USING THE INFORMATION
A) According to the passage on Iran, who first started Iran's nuclear programme?
B) Write out the passage on Iran from "An attack on" up to and including "to counter it.".

QUOTED PASSAGE
↓
Additionally, there is the perceived double standard in US policy whereby Israeli and American nuclear weapons are seen as “stabilizing” in the Middle East while an Iranian nuclear weapons programme is grounds for an attack. The irony on many in the Muslim world is not lost when it is remembered that it was the American-controlled Shah of Iran who first started Iran’s nuclear programme.
Iran holds the cards
Iran has been playing a multi-pronged game in the Muslim world’s conflict with the West. Its dealing with Al Qaeda, for example, has been less than transparent. On the one hand, Iran, primarily a Shi’a state, does not approve of, nor support Al Qaeda. Many of the “missing” senior Al Qaeda figures are most likely languishing in Iranian jails – and not having a good time there. If Iran is attacked, it is highly probable that the Iranians, having anticipated this, would use their knowledge and leverage with Al Qaeda members to retaliate. A ban on Iran’s oil export is unlikely to hurt the country in the short-term. More importantly, Tehran appears to be having an interest in the destabilization of Iraq and Afghanistan, the resilience of Hizbullah and probably Hamas, the proverbial thorns in the US Middle East policy.
An attack on Iran could bridge the sectarian divide
So far, the jihadi extremism is sustained by a radical discourse in the Sunni strand of Islam. Traditionally the Sunni and Shi’a sects have kept themselves apart on religious issues. Nevertheless, the jihadists the world over draw strength from Islam’s revival in late 1970s led by Iran. On political issues such as Palestine there has been a broad agreement among the leaders from rival sects. Many groups have also cooperated on logistical matters despite the sectarian divide. This cooperation, albeit on the level of the discursive, was evident during Israel’s attacks on Hizbullah in August-September 2006, when groups like Al Qaeda and the Egyptian Muslim Brotherhood pledged support to Hizbullah. Jihadists would perceive an attack against Iran as another example of the West’s global war on Islam and would rally with support to counter it.
↑
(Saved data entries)
↓
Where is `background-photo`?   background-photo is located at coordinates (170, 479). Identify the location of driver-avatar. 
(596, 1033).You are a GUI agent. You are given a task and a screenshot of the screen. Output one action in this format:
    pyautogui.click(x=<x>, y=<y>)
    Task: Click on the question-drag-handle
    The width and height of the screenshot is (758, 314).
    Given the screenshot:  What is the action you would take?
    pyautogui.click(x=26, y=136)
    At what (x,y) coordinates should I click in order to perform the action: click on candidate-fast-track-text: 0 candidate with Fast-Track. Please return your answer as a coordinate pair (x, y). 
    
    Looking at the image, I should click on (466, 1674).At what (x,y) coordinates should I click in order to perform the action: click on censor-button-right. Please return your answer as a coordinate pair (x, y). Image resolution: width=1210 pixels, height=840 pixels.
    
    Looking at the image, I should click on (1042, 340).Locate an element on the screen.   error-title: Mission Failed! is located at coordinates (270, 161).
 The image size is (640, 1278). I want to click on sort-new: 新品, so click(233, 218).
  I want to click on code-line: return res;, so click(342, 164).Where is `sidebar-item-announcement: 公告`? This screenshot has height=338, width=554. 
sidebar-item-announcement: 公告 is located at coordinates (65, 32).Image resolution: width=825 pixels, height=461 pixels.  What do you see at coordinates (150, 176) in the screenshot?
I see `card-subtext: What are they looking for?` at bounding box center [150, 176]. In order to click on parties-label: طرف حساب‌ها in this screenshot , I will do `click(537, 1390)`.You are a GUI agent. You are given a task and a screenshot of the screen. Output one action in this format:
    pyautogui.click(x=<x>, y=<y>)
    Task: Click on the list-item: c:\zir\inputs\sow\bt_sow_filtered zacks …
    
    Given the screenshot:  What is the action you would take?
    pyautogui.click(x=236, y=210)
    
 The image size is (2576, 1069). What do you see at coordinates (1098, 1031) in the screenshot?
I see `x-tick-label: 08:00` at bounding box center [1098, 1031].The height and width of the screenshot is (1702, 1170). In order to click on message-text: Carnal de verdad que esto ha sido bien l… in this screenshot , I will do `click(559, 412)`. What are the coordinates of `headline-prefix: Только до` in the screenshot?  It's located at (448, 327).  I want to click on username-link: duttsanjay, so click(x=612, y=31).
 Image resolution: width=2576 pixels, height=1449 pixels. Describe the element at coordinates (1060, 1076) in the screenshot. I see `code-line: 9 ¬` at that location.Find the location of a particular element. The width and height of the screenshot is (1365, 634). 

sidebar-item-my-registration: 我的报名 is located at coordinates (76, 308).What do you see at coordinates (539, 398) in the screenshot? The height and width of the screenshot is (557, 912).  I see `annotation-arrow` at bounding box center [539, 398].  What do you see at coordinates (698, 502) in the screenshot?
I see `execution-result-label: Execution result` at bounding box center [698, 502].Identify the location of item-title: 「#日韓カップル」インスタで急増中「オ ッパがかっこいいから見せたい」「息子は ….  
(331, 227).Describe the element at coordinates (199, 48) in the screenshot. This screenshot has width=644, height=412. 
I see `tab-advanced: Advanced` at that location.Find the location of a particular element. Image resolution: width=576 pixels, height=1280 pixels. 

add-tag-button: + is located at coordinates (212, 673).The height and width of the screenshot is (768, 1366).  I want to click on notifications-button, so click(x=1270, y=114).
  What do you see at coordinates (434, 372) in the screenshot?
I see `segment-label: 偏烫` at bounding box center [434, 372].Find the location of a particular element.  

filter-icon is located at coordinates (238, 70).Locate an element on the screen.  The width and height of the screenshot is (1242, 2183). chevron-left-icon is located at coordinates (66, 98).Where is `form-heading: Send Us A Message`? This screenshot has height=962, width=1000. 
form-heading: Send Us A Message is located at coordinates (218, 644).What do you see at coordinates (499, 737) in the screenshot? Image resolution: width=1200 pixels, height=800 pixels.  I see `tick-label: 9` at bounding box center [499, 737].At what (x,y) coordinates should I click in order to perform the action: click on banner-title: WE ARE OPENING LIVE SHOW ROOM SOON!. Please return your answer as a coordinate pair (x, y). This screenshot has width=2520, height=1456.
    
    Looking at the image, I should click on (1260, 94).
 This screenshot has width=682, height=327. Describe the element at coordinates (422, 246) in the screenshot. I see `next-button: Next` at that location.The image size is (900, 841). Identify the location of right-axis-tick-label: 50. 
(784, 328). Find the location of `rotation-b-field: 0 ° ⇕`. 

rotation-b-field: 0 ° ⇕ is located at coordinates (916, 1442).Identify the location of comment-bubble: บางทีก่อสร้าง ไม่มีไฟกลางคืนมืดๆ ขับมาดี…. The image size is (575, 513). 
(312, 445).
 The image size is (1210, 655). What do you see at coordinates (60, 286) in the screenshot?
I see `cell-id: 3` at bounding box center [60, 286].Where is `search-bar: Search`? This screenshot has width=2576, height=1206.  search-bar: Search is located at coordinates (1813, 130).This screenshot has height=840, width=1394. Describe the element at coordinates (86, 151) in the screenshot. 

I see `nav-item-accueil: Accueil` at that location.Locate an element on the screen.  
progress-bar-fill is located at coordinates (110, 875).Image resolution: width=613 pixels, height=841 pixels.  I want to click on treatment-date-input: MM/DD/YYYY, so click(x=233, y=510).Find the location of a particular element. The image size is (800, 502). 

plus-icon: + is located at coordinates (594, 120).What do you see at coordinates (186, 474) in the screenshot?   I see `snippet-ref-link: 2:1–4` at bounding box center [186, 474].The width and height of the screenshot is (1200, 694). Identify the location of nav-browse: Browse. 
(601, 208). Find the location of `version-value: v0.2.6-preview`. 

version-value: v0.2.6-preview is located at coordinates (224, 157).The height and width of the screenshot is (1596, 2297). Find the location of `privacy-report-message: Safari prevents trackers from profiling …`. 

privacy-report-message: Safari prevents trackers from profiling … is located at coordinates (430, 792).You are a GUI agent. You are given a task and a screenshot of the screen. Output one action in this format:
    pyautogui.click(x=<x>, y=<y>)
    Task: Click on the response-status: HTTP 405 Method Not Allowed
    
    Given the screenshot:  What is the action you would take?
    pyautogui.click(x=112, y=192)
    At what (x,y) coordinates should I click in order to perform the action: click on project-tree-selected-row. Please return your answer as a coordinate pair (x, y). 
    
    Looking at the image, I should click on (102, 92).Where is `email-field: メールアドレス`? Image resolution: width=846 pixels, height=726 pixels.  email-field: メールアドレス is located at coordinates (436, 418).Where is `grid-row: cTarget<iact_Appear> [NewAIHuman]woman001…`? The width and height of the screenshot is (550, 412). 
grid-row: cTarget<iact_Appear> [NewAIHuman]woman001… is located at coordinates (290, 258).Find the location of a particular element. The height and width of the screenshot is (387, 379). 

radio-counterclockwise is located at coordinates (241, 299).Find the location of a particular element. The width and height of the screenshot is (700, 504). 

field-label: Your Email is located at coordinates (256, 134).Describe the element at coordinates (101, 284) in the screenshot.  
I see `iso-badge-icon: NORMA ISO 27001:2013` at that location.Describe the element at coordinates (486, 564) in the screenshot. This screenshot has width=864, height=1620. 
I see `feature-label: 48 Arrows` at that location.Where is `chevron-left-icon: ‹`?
↑
SOLUTIONS TO THE PROBLEMS
A) The American-controlled Shah of Iran.

B)
An attack on Iran could bridge the sectarian divide
So far, the jihadi extremism is sustained by a radical discourse in the Sunni strand of Islam. Traditionally the Sunni and Shi’a sects have kept themselves apart on religious issues. Nevertheless, the jihadists the world over draw strength from Islam’s revival in late 1970s led by Iran. On political issues such as Palestine there has been a broad agreement among the leaders from rival sects. Many groups have also cooperated on logistical matters despite the sectarian divide. This cooperation, albeit on the level of the discursive, was evident during Israel’s attacks on Hizbullah in August-September 2006, when groups like Al Qaeda and the Egyptian Muslim Brotherhood pledged support to Hizbullah. Jihadists would perceive an attack against Iran as another example of the West’s global war on Islam and would rally with support to counter it.